GBSC 724                  Metabolomics                                                                   3 Hours.

The goal of the course is to provide training on (1) the new vision of the chemical composition of the metabolome, (2) its impact on phenotypes in normal health and disease, (3) how to design experiments that (a)reduce systematic variation and (b) deal with the effects of the microbiome, (4) recovery of the metabolome from body fluids/excreta, cells and tissues, (5) analytical methods used in metabolomics, (6) post-acquisition data processing and univariate and multivariate statistical analysis, (7) metabolite confirmation, (8) unknown (new) metabolite identification, (9) pathway analysis, (10) targeted quantitative analysis of specific pathways, (11) use of stable-isotopically labeled precursors to measure pathway dynamics, (12) metabolomics in human and animal models of disease (atherosclerosis, cancer, diabetes, eye diseases, immune diseases and neurodegeneration), (13) metabolomics in situ (imaging mass spectrometry and direct analysis in the clinic and the operating room) and (14) integration of metabolomics with other 'Omics (genomics, transcriptomics and proteomics).

GBSC 728                  Cancer Genomics, Epigenetics, & Therapeutics          3 Hours.

Recent advances in high throughput technologies have enabled researchers to decipher the genomic and epigenetic alterations in cancer in great detail.
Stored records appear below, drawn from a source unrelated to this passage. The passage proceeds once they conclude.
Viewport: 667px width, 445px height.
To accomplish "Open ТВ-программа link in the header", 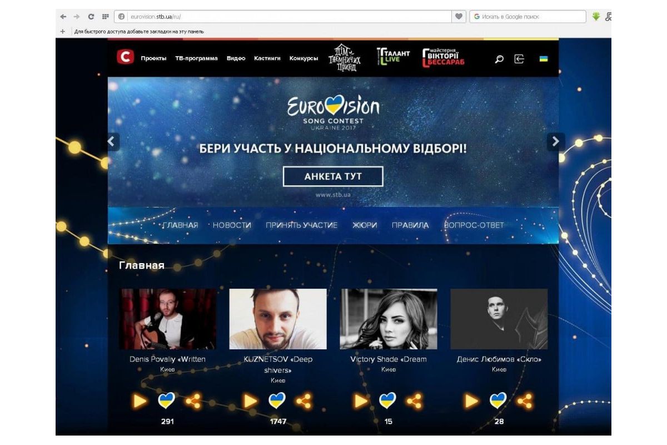I will pos(196,58).
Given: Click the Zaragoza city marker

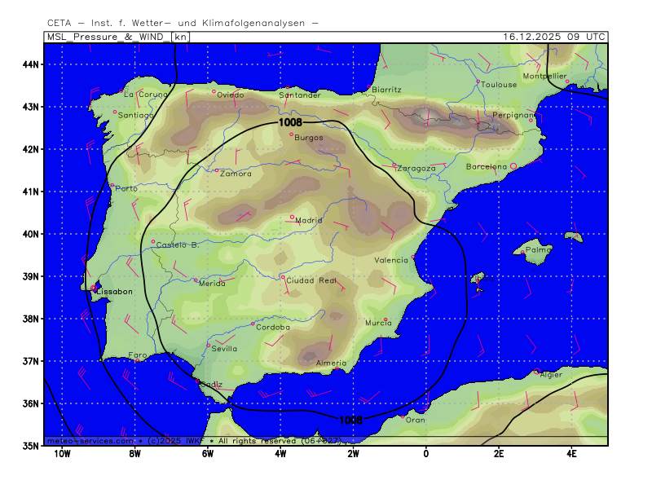Looking at the screenshot, I should (394, 165).

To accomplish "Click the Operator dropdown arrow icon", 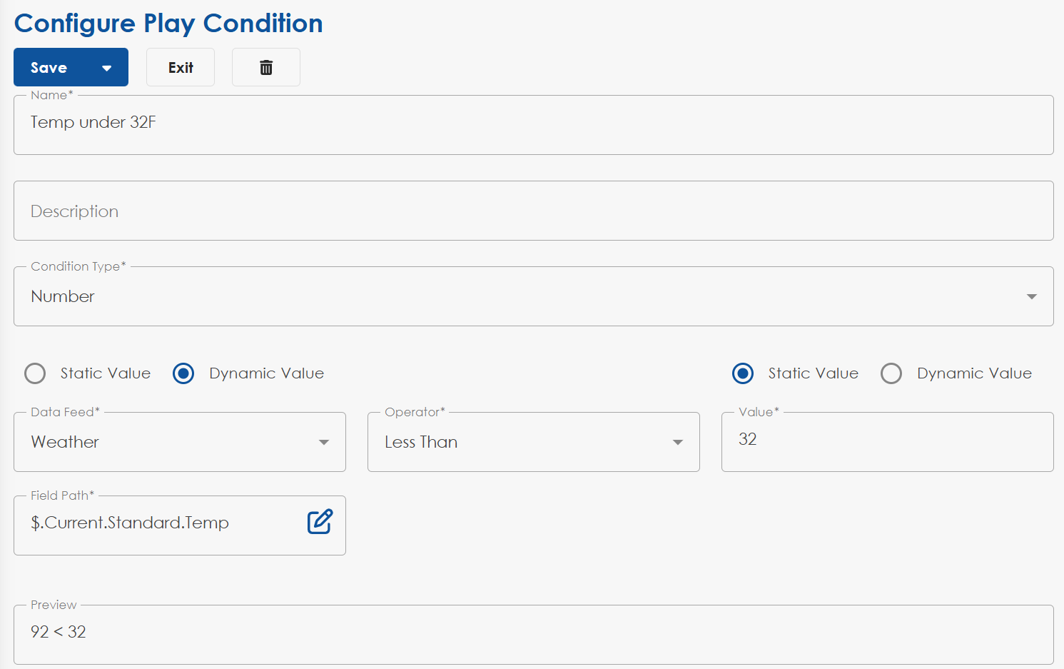I will [678, 442].
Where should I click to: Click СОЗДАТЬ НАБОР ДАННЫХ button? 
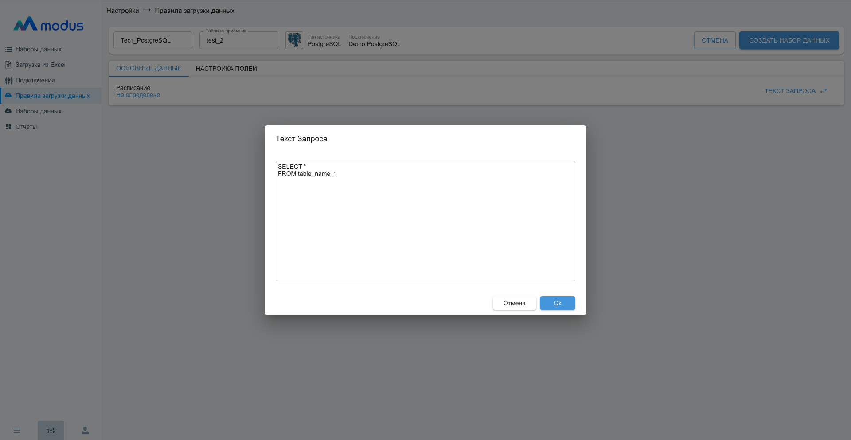(789, 40)
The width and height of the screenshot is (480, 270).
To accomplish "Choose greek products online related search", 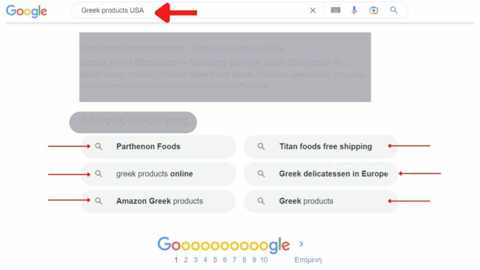I will (x=158, y=174).
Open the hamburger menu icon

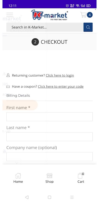click(x=10, y=15)
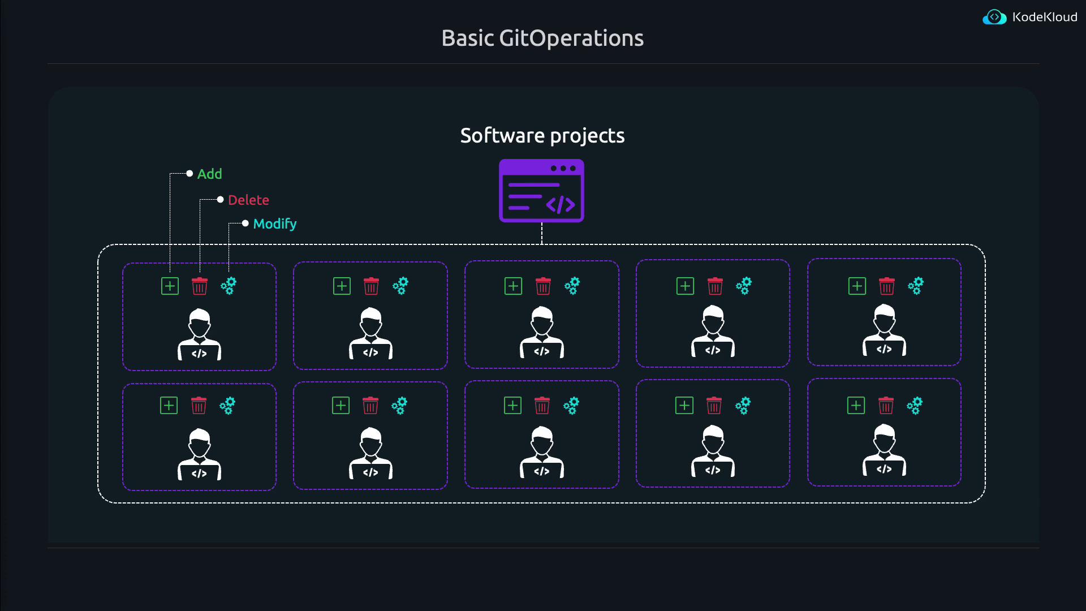
Task: Click the teal Modify label
Action: pyautogui.click(x=274, y=224)
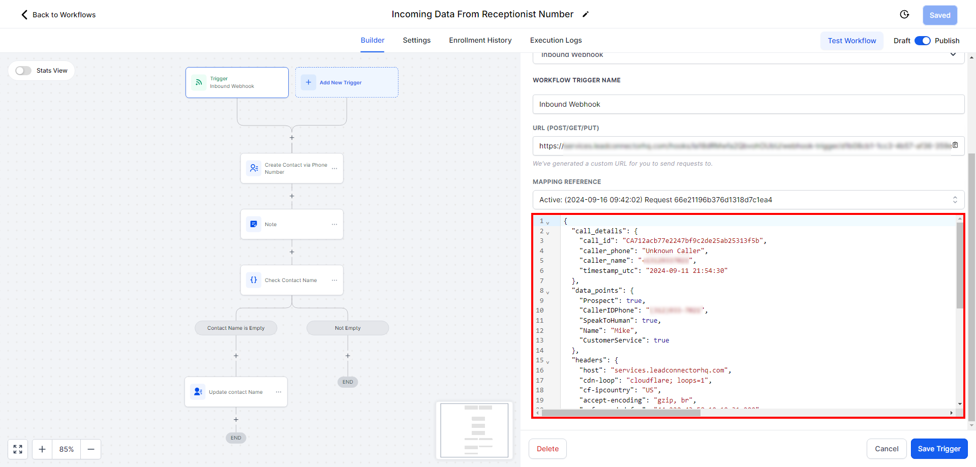976x467 pixels.
Task: Zoom out the workflow canvas
Action: click(x=90, y=449)
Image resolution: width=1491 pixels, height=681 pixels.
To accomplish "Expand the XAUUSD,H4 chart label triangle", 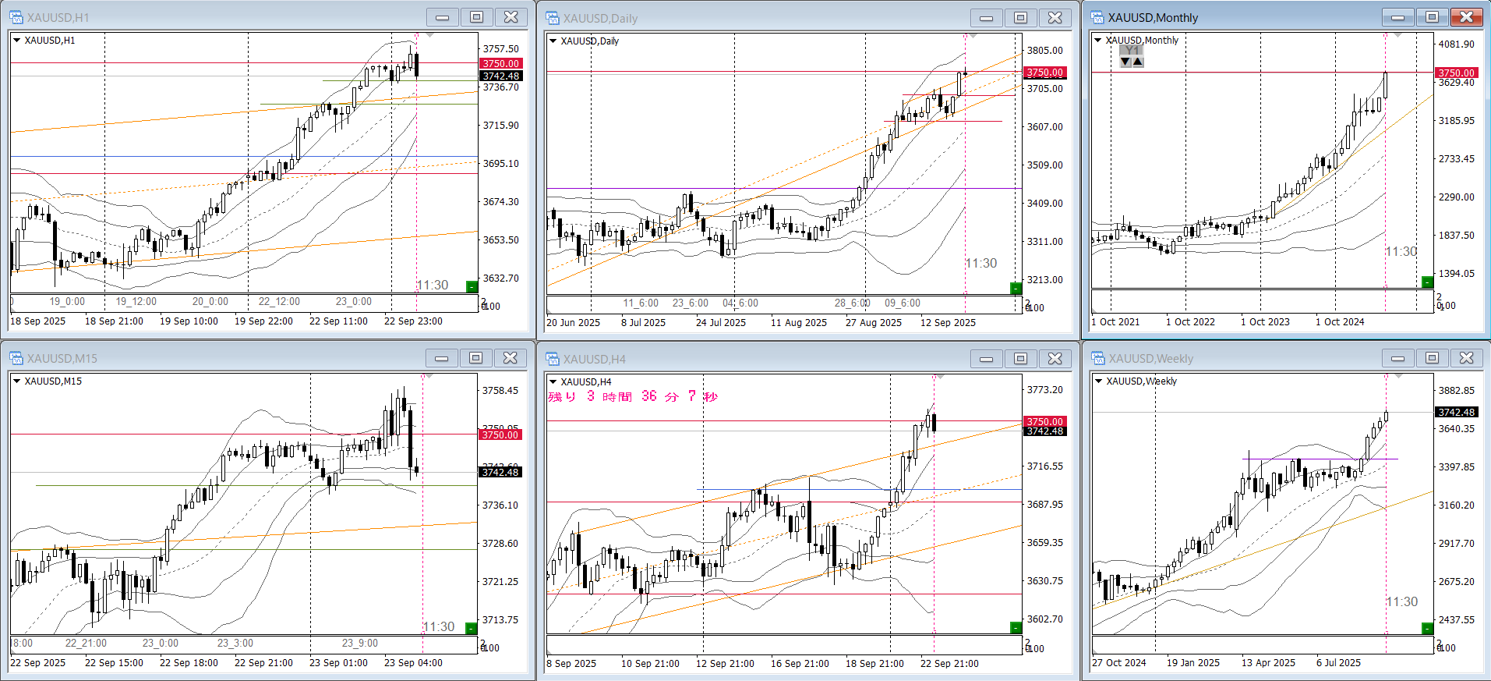I will pyautogui.click(x=553, y=381).
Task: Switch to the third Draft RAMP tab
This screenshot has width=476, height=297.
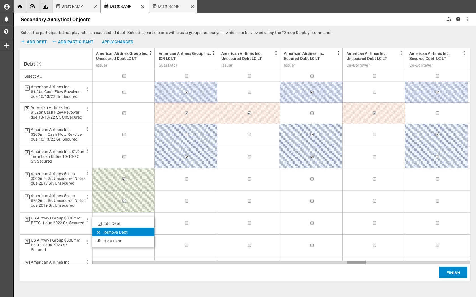Action: coord(169,7)
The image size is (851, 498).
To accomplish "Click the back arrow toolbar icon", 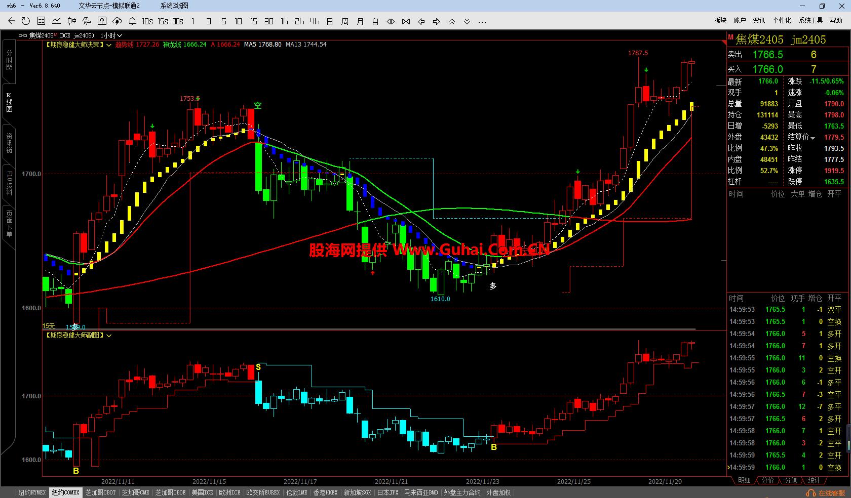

In this course “Cancer Genomics and Epigenetics”, students will learn the technologies used for investigating the genomic and epigenetic alterations in cancer and effect of these changes on cancer progression and potential application of understanding these changes. The goal of this course is to provide the students with an exposure to a wide range of high throughput technologies used in cancer genomic research, basic and translational genomic and epigenetics research. In addition, the course will highlight the major discoveries in the area of gene mutations and gene fusions as well as therapeutic targeting some of the critical molecular alteration. This course will give exposures to students to state of the art cancer research topics, promotes scientific literacy, discussion skills, and critical research integration skills. In addition, students will also gain experience in presentation and ideas to develop new projects in cancer genomics and epigenetics research areas.

Biology Electives

BY 634                       Functional Genomics and Systems Biology                  3 Hours.

Systems biology is an inter-disciplinary study underlying complex biological processes as integrated systems of many interacting components. This course will give students a foundation in understanding complex biological interactions at the molecular, network and genomic level. This course will cover state-of-the-art high throughput established and novel approaches used in genome sequencing, transcriptomics, proteomics and metabolomics to obtain, integrate and analyze complex data. The students will also get familiar with knowledge on experimental perturbation of genomes, gene regulatory networks, comparative genomics and evolution, basic bioinformatics. This course will be a combination of text based lectures and discussions of the current literature relevant to Functional Genomics and Systems Biology. Prerequisite: BY210 minimum grade of C.

Health Professional Electives

HRP 650           Management and Leadership Skills for Clinical Professionals     1-3 Hour

Leadership concepts and management principles as employed by clinical professionals in health care organizations. Focus on effective approaches to communication, change and conflict management, performance and financial management, and cultural competence.